Output as a JSON list of strings the lines of the entries starting at the line that contains "The image size is (914, 991)." and ending at the last line of the entries, one string per line, both ends included and blank lines left out.
# START OF Listed records
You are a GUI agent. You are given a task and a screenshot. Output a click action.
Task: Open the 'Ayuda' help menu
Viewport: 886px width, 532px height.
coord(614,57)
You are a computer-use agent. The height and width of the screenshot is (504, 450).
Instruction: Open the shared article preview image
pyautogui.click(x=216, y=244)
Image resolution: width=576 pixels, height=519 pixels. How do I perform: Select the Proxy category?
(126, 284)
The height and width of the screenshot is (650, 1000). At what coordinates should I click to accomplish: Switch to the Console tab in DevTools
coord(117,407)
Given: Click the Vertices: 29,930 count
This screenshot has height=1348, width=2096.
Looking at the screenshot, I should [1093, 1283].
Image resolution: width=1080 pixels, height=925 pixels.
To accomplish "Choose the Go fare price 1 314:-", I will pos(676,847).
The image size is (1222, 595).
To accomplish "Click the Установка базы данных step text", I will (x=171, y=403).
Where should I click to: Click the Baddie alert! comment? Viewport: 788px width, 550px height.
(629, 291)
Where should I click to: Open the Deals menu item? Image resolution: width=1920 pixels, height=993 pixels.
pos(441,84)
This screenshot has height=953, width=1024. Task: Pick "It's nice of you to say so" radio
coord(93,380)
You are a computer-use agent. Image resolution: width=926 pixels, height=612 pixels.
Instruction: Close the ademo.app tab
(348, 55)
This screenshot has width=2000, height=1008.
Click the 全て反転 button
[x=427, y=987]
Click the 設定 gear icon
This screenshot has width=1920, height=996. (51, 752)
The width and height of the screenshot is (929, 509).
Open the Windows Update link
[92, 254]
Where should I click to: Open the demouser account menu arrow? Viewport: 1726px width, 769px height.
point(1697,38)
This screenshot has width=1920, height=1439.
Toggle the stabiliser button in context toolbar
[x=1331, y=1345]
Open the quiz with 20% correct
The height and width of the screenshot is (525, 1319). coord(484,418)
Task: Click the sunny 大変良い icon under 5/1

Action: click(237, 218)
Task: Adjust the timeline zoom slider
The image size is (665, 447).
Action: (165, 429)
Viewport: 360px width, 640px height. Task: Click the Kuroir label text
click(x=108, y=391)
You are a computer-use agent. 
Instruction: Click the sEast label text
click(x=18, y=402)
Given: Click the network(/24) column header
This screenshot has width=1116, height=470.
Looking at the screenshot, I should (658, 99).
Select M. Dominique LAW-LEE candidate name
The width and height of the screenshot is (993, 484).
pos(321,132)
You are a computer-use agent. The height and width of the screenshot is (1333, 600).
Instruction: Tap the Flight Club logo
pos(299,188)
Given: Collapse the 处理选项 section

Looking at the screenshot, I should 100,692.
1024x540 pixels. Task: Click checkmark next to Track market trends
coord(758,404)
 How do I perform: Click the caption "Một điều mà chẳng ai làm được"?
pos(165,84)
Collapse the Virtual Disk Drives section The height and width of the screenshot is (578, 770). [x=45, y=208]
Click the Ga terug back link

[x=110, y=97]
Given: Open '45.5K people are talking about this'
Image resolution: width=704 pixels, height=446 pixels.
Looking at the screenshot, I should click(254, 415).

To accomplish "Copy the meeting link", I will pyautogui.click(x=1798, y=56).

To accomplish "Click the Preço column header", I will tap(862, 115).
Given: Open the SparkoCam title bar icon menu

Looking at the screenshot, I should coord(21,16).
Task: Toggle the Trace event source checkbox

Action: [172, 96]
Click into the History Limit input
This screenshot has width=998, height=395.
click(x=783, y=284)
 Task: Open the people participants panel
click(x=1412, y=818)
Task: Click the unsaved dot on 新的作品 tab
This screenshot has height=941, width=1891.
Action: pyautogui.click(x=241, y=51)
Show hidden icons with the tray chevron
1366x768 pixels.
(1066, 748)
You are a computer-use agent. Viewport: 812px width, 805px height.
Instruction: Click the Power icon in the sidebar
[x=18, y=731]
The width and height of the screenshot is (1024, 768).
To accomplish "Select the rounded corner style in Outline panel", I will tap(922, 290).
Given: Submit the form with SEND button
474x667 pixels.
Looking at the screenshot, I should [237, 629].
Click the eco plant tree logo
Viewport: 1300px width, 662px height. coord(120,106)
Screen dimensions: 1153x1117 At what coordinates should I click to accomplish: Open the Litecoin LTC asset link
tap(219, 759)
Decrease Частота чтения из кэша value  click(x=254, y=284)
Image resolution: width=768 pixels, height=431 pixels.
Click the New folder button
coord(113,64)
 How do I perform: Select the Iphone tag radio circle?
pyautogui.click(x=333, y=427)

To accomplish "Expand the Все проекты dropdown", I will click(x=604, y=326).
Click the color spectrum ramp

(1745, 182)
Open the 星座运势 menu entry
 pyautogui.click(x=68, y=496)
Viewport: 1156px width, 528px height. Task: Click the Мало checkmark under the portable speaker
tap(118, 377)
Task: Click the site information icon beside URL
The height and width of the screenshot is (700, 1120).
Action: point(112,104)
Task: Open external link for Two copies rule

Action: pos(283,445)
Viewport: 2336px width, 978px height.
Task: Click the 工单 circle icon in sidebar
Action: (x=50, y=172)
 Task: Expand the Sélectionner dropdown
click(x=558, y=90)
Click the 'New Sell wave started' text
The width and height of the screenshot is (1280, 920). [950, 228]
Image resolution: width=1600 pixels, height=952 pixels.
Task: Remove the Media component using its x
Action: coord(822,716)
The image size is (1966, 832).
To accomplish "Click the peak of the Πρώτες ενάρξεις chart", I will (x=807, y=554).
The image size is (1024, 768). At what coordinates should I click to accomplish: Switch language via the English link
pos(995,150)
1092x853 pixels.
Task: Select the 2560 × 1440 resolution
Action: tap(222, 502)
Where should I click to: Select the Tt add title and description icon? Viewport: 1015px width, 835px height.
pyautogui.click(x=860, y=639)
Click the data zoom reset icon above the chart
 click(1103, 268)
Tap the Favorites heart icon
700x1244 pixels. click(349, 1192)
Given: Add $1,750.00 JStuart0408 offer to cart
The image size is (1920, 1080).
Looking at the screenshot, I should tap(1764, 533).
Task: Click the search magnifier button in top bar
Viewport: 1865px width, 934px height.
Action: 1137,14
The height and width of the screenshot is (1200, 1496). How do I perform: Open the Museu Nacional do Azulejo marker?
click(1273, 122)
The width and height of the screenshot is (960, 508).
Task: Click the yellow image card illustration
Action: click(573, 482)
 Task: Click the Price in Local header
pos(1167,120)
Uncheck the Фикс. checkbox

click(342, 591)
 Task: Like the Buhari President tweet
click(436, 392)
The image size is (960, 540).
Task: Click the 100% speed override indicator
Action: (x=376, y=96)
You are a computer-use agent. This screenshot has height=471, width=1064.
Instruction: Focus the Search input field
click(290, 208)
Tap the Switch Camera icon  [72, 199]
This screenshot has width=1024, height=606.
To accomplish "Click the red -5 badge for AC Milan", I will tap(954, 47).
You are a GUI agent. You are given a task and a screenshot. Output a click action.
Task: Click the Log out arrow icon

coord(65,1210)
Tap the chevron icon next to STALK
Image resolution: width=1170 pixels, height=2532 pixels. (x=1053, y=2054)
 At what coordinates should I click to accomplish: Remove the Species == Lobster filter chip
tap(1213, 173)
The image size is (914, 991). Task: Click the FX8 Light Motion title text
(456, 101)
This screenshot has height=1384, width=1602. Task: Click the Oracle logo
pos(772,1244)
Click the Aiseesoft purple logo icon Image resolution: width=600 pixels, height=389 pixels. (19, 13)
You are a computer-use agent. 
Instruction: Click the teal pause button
# END OF Listed records
Solution for this exercise:
[
  "The image size is (914, 991). Task: Click the FX8 Light Motion title text",
  "(456, 101)",
  "This screenshot has height=1384, width=1602. Task: Click the Oracle logo",
  "pos(772,1244)",
  "Click the Aiseesoft purple logo icon Image resolution: width=600 pixels, height=389 pixels. (19, 13)",
  "You are a computer-use agent. ",
  "Instruction: Click the teal pause button"
]